For thousands of years, the steep-walled canyons of Tuktut Nogait National Park in the Northwest Territories have formed a spectacular backdrop for caribou, muskox and other Arctic species.
Now, a team of Canadian and European scientists has reported that those same rock formations harbour the remains of a life form that is far more ancient: the world’s oldest fungus fossil.
The discovery opens a rare window into the early evolution of complex life. Fungi – a class of organisms that includes yeasts, moulds and mushrooms – share a common ancestor with animals and they form symbiotic partnerships with many plant species. Yet, because they lack shells, bones or other features that are easily preserved, their presence in the fossil record is almost non-existent.
Until now the oldest undisputed fungus fossil, found in Scotland, dates back 410 million years. The Canadian find, described Wednesday in the journal Nature, more than doubles that age. The claim is based on tiny structures and chemical clues that the team found while analyzing organic residue locked in a layer of shale that is approximately 900 million to 1 billion years old.
“The fact that we get a fungus that old is kind of amazing,” said Elizabeth Turner, a team member and geologist at Laurentian University in Sudbury. “There’s a huge span of fungal evolution that no one has accessed yet.”
The shale samples were collected during a series of expeditions to Tuktut Nogait beginning in 2014, led by Robert Rainbird, a scientist with the Geological Survey of Canada. The fungus fossil was not spotted until last June, when Corentin Loron, a PhD student at the University of Liège in Belgium, was working on the samples in a laboratory.
To identify the fragile fossils, Mr. Loron first had to dissolve away the surrounding rock with acid and then examine the remaining material through a powerful microscope. At one point, while a technician was refocusing the image, a telltale shape popped into view.
“This was the real moment of excitement,” Mr. Loron said.
What he saw were tiny spheres and filaments with T-shaped branches. The features are similar to those exhibited by some types of fungus found in the environment today, which develop from spores and extend filaments in search of nutrients.

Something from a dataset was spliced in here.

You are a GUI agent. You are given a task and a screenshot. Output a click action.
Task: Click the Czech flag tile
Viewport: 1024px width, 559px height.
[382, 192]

Further analysis showed the fossils contained chitin, a durable, carbon-based molecule that fungi use in their cell walls. Chitin is also found in the bodies of insects, among other animals, but the samples the team collected predate the emergence of any chitin-producing form of animal life by many hundreds of millions of years.
The find pushes back the earliest possible date for the emergence of the first fungus from single-celled organisms to before one billion years ago, a time frame that is consistent with the accumulation of genetic differences between fungi and other major living groups.
Mary Berbee, a University of British Columbia mycologist who was not involved in the discovery, said that if the results hold up to scrutiny, the most likely explanation is that the team has indeed identified a form of fungus that was living during the Precambrian era.
She added that the discovery is important not only because of what it says about the evolution of fungus but because of what it implies about our own ancestry. At a cellular level, animals and fungi are more closely related to each other than to plants or to various types of micro-organisms. Therefore, the presence of a distinct fungal line at one billion years ago suggests that the split between the two groups had already taken place.
“If you see any evidence for one lineage that implies the other lineage must have been present,” Dr. Berbee said.
She said the Canadian find is likely to answer some key questions about fungus evolution, while raising many new ones. For example, while the geological evidence suggests that the fossils were deposited in a marine or estuary environment, the tiny filaments associated with the fossils would be more typical of fungus living on land.
It’s possible that the fossilized fungus may have originated on land and then been washed down into the sea, but at that point in Earth’s history – long before the arrival of terrestrial plants – areas of dry land are thought to have been largely devoid of life and nutrients.
Mr. Loron said that the next step will be to better characterize what conditions were like when the fungi were living, a task not unlike trying to imagine an alien world because Earth was such a different place.
With so little known about the history of life during that period, he added, “any small thing we learn is already filling a huge gap.”